Ketika Suamiku Berubah Pelit 2
"Kamu kenapa kok murung gitu, Fit?" tanya Bu Rohmah.
Fitri yang tengah melamun menatap Ibunya sejenak. Kemudian ia menundukkan kepalanya lagi dengan tangan saling tertaut. Ia cemas dengan kondisinya saat ini yang belum menemukan solusi untuk pergi ke rumah Budenya
"Fit, ditanya kok malah diem?" Bu Rohmah mengulang pertanyaannya. Keningnya berkerut melihat putrinya murung. Ia lantas duduk di sebelah Fitri di amben bambu yang terletak depan pintu dapur.
"Fitri enggak ikut ke rumah Bude aja ya, Bu?" Ragu Fitri berucap. Ia takut Ibunya akan marah mengingat saat ia melahirkan Annisa, Fisa datang dengan bingkisan besar juga uang dalam amplop.
"Kenapa nggak ikut?" tanya Bu Rohmah memastikan. Ia merasa ada yang tidak beres dengan putrinya.
"Emm-mm ...." Mendadak lidah Fitri kelu. Ia takut pada Bu Rohmah untuk mengatakan yang sejujurnya.
"Bilang to Fit, ada apa kamu itu," sahut Bu Rohmah lagi.
"Fitri ng-nggak punya ...."
"Uang?" sahut Bu Rohmah cepat. Ia bisa menebak masalah putrinya karena sudah dua minggu Fitri berjualan pulsa. Jika ditanya Fitri selalu jawab untuk menambah mencukupi kebutuhan saja. Jadi dengan mudah Bu Rohmah menebak keluhan putrinya.
Bu Rohmah yang tengah duduk di sebelah Fitri lantas mengusap bahu putri sulungnya itu. Ia menatap dengan tatapan dalam dan lembut.
"Kalau nggak punya uang, nggak usah dipaksain. Sampai sedih begitu," lirih Bu Rohmah.
"Fitri nggak usah datang saja ya, Bu?"
"Jangan. Datang saja sama Ibu. Biar Ibu yang beli sesuatu di warung buat oleh-oleh."
"Ibu punya uang?" tanya Fitri cepat.
"Ada sedikit. Alhamdulillah. Kemarin Bu Noto ambil jahitan, jadi Ibu ada pegangan sedikit," jawab Bu Rohmah jujur.
"Makasih ya, Bu? Fitri harus cari kerja biar bisa bantu-bantu nyukupi kebutuhan," keluh Fitri.
"Apa boleh sama suamimu? Jangan memaksakan kehendak kalau suamimu tidak memberi izin," jelas Bu Rohmah.
"Tapi kalau Fitri bilang uang belanjanya kurang, Mas Aditya tidak mau tahu. Fitri harus berusaha sendiri, Bu. Fitri nggak bisa diam saja sementara kebutuhan semakin banyak.
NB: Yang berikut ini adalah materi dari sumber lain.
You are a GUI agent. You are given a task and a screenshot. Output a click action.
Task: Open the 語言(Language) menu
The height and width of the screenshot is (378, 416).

Belum lagi susu formula Annisa," keluh Fitri lagi.
"Minimal minta izin dulu sama suamimu," sahut Bu Rohmah.
"Iya, Bu."
Setelah mendengar penjelasan putrinya, Bu Rohmah lantas bangkit menuju meja jahitnya. Ia masih harus menyelesaikan satu baju lagi agar segera mendapat upah untuk tambahan membeli bingkisan sebagai oleh-oleh di acara kakaknya.
Fitri yang tengah menunggui Annisa bermain tanah segera mengajak Nisa untuk cuci kaki dan tangan karena hari hampir siang. Waktunya Fitri untuk mengantar makanan di bengkel suaminya.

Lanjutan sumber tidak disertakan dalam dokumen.